WaitUntil Component

Here’s a little something that I hope to use increasingly in the future : elements of functional programming to facilitate modification of state over time or game loops, without using threads all over the place. It’s nothing new, and there are other solutions (like Nick Gravelyn’s Interpolators and Timers), but I tried to make it as concise and generic as I could.

Here it is, more comments after the listing.

using System;
using Microsoft.Xna.Framework;
using Microsoft.Xna.Framework.GamerServices;

namespace Foo
{
    public class WaitUntil : IGameComponent, IUpdateable
    {
        public static Game Game { private get; set; }

        public static void GuideDisappears(Action onValid)
        {
            Game.Components.Add(new WaitUntil(_ => !Guide.IsVisible, onValid));
        }

        public static void TimePassed(float secondsToWait, Action onValid)
        {
            Game.Components.Add(new WaitUntil(waited => (waited as TimeKeeper).Elapsed.TotalSeconds > secondsToWait,
                                              (elapsed, waited) => (waited as TimeKeeper).Elapsed += elapsed,
                                              onValid, new TimeKeeper()));
        }
        class TimeKeeper { public TimeSpan Elapsed; }

        readonly Func<object, bool> condition;
        readonly Action<TimeSpan, object> whileWaiting;
        readonly Action onValid;
        readonly object state;

        WaitUntil(Func<object, bool> condition, Action onValid) : this(condition, ActionHelper.NullAction, onValid) { }
        WaitUntil(Func<object, bool> condition, Action<TimeSpan, object> whileWaiting, Action onValid) : this(condition, whileWaiting, onValid, null) { }
        WaitUntil(Func<object, bool> condition, Action<TimeSpan, object> whileWaiting, Action onValid, object state) 
        {
            this.condition = condition;
            this.whileWaiting = whileWaiting;
            this.onValid = onValid;
            this.state = state;
        }

        public void Update(GameTime gameTime)
        {
            if (condition(state))
            {
                onValid();
                Game.Components.Remove(this);
            }
            else
                whileWaiting(gameTime.ElapsedGameTime, state);
        }

        #region Stuff we don't care about
        public void Initialize() { }
        public bool Enabled { get { return true; } }
        public event EventHandler EnabledChanged;
        public event EventHandler UpdateOrderChanged;
        public int UpdateOrder { get { return 0; } }
        #endregion
    }

    public static class ActionHelper
    {
        public static void NullAction<T, U>(T t, U u) { }
    }
}

I ended up using basically a GameComponent, which means I need access to a Game instance to add it and remove it from the component collection.
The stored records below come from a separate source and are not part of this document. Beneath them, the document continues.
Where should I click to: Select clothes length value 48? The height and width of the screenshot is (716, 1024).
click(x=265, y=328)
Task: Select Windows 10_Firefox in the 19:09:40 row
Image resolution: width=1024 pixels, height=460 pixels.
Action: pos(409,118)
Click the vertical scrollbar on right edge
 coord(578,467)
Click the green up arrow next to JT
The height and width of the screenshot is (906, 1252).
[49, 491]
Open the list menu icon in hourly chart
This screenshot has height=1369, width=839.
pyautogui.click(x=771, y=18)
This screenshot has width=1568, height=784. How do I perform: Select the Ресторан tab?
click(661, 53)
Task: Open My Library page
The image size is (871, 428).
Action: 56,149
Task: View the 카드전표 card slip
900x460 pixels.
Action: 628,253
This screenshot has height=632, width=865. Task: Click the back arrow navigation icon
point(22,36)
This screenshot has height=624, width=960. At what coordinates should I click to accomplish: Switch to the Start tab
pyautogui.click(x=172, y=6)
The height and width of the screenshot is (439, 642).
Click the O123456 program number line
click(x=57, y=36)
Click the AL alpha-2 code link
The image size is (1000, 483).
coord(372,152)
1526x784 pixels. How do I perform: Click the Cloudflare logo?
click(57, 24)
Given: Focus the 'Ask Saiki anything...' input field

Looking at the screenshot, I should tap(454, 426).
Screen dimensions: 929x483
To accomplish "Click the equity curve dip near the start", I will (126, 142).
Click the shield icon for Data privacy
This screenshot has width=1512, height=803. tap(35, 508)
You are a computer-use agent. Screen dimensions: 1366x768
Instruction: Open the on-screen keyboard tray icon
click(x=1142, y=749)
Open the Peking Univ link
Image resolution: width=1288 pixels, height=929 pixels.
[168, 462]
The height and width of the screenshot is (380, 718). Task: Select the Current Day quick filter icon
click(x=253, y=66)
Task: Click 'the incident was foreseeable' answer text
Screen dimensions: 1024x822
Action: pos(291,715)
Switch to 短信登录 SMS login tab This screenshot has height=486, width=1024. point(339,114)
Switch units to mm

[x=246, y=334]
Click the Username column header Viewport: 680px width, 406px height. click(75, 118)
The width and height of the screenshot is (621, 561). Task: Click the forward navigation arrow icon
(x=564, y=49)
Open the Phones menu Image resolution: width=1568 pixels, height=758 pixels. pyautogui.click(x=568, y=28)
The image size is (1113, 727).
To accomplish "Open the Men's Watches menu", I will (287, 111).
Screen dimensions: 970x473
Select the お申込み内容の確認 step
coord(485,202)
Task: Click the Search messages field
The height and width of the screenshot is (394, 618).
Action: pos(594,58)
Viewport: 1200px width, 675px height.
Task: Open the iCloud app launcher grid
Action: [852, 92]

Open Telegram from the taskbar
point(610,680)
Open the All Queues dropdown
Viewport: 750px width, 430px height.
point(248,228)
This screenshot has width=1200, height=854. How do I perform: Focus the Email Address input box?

I decided to use a static field (that you assign in the Game’s constructor) to avoid passing it every time. It’s very unlikely that the Game instance will change or be destroyed… and I already static-ified it in my ServiceHelper earlier anyway.

I also wrote a couple (okay, two) static factory methods that are slightly fluent-interface-ey.

// (from the context of your Game class implementation)
{
    // Say "OK" when the guide stops being visible, like this?
    Components.Add(new WaitUntil(_ => !Guide.IsVisible, () => Console.WriteLine("OK!")));
    // ...or like this!
    WaitUntil.GuideDisappears(() => Console.WriteLine("OK!"));

    // And while we're at it...
    WaitForTwoSeconds();
}
void WaitForTwoSeconds()
{
    Console.WriteLine("Will wait for two seconds...");
    // ...recursive timers!
    WaitUntil.TimePassed(2, WaitForTwoSeconds);
}

I’ll probably add new factory methods as the needs arise, and make the class overall more useful, but I feel like it’s a good start.
I used the “GuideDisappears” method when a gamer signs out and I want to show a warning message using the Xbox Guide before going back to a sign-up screen… but since signing out is usually performed from the Guide itself, you have to wait for it to close before doing anything. This seemed like the simplest solution, and it works great.

2 thoughts on “WaitUntil Component”

  1. Hi,
    I wanted to say thanks for posting this! It really helped me figure out delegates and lambda functions.

    I have been reading your blog entries for a while. They are really great. Hope to see more neet stuff in the future.

    Also, I may use something like your WaitUntil class in an engine I’m working on. However, I don’t like the required cast from object inside Func. I guess it could be avoided by using generics on WaitUntil but that imposes other issues.

  2. Hi, thanks for writing!

    I actually played with the idea more and got two component classes : a non-generic Waiter and generic Waiter<T> class. The generic version is stateful, the other stateless, and no more casting!
    I’d like to finish it up a bit more before posting, but I will in the near future.